I'm not entirely clear on what you are trying to do, so I'm limited in the advice I can offer. To do anything useful I'd need to be clear on the exact patterns you are seeking, any variables/circumstances in which to find them, the files you are seeking them in and what you want to do with the output.

Personally I prefer to use Perl for log churning, but you may be able to knock up what you want with (family)GREP, AWK or SED or a shell script.

Familiarise yourself with Regular Expressions - and you'll find your holy grail.
http://www.gsp.com/cgi-bin/man.cgi?s...=1&topic=zgrep

Good luck.
Believe me. I've tried. For some people things digest so easily. Definitely not my case.
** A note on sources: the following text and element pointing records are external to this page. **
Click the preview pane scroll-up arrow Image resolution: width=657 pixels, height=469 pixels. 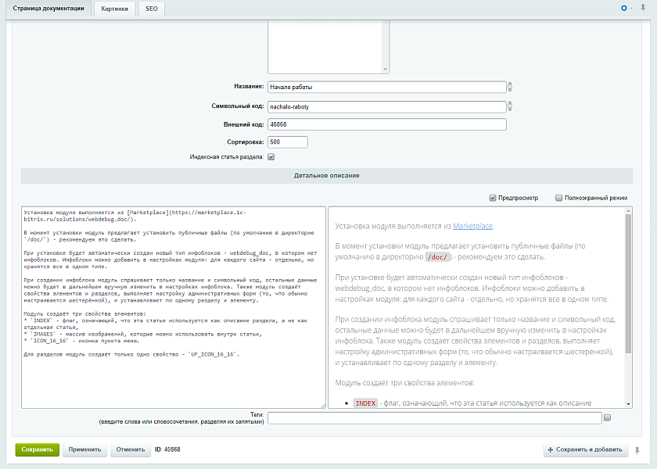click(627, 211)
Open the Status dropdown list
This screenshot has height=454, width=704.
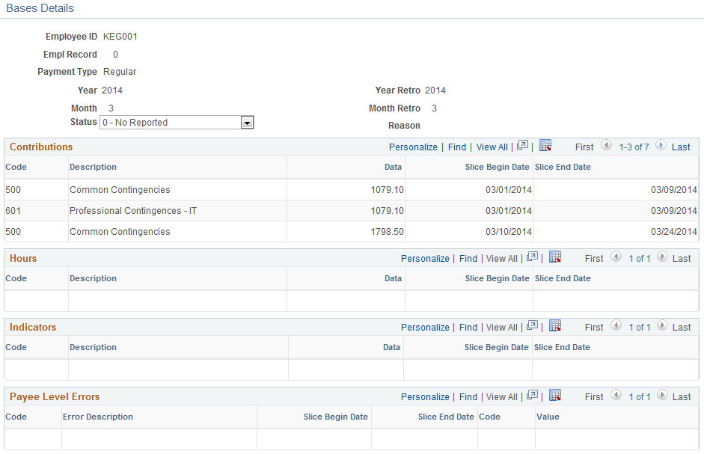point(248,122)
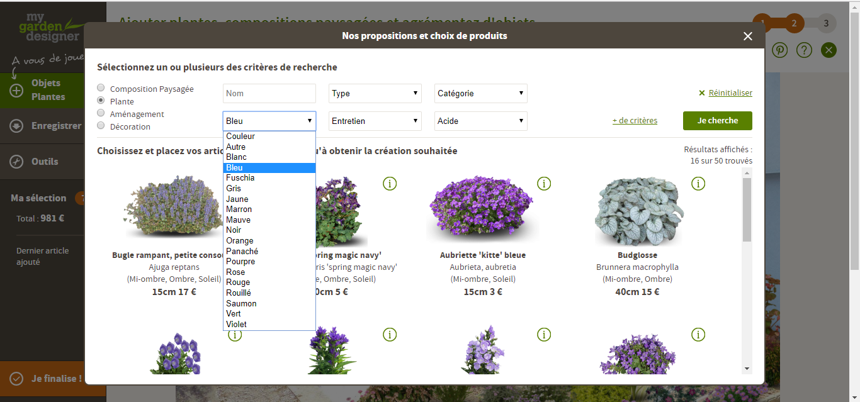Click the Pinterest share icon

(780, 50)
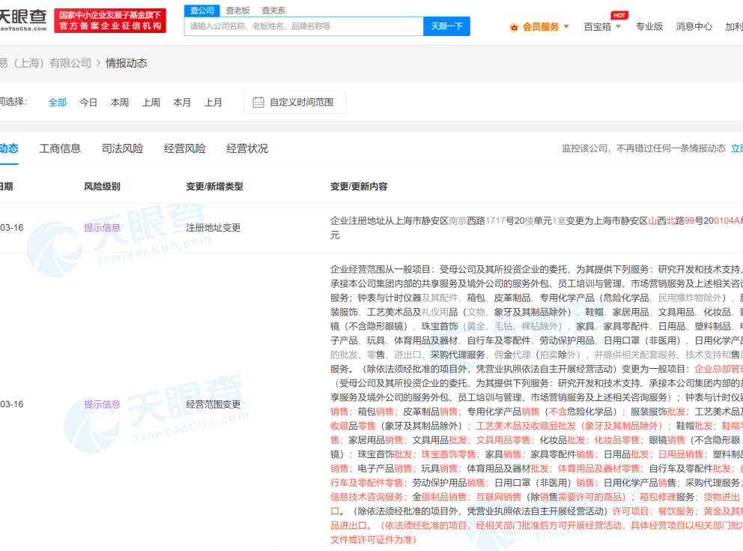This screenshot has height=551, width=743.
Task: Click the calendar icon for custom range
Action: click(258, 103)
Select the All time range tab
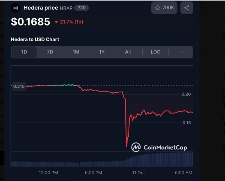 [x=128, y=52]
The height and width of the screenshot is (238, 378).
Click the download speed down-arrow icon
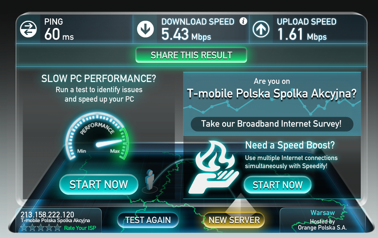[x=145, y=29]
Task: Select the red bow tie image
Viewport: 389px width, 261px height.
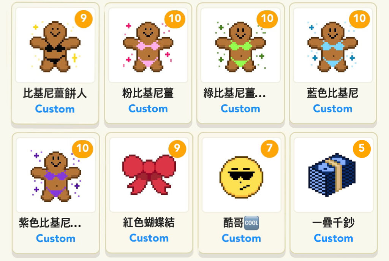Action: pos(149,175)
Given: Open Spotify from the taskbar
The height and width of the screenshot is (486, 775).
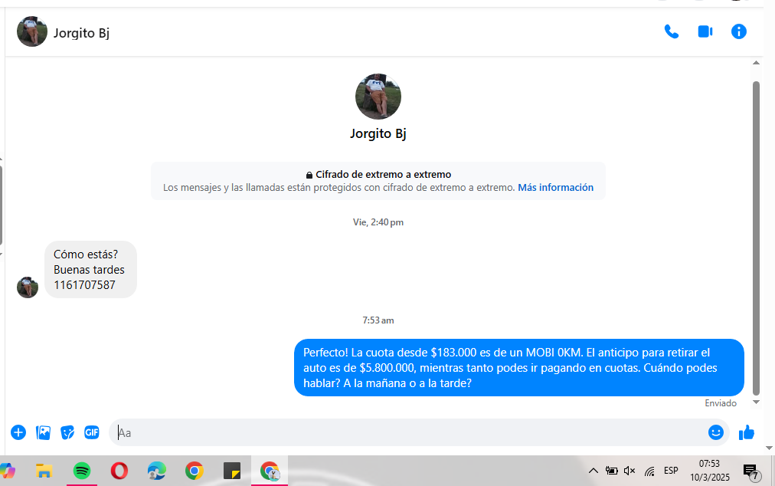Looking at the screenshot, I should tap(82, 471).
The reason I am trying a two step approach (extract the lines that have "refused sender" on them and then extracting the MSG ID of those lines so I can use the MSG ID to then search for any lines that contain that MSG ID) is because the original LOG (i merged the logs so I only have to look in one single file) contains good and bad connections (trojan) and I want to extract all the SMTP traffic related to the BAD connections. The only common thing identifying the connection is the MSG ID found in the "Refused sender" line. So my previous example:

09:37:31 058 DMN: MSG 14421742 Accepted connection: [192.268.1.100] (dns_for_the_machine)
09:37:31 058 DMN: MSG 14421742 Refused sender: email@domain.com (4)
09:37:31 058 DMN: MSG 14421742 SMTP session ended: [192.268.1.100] (dns_for_the_machine)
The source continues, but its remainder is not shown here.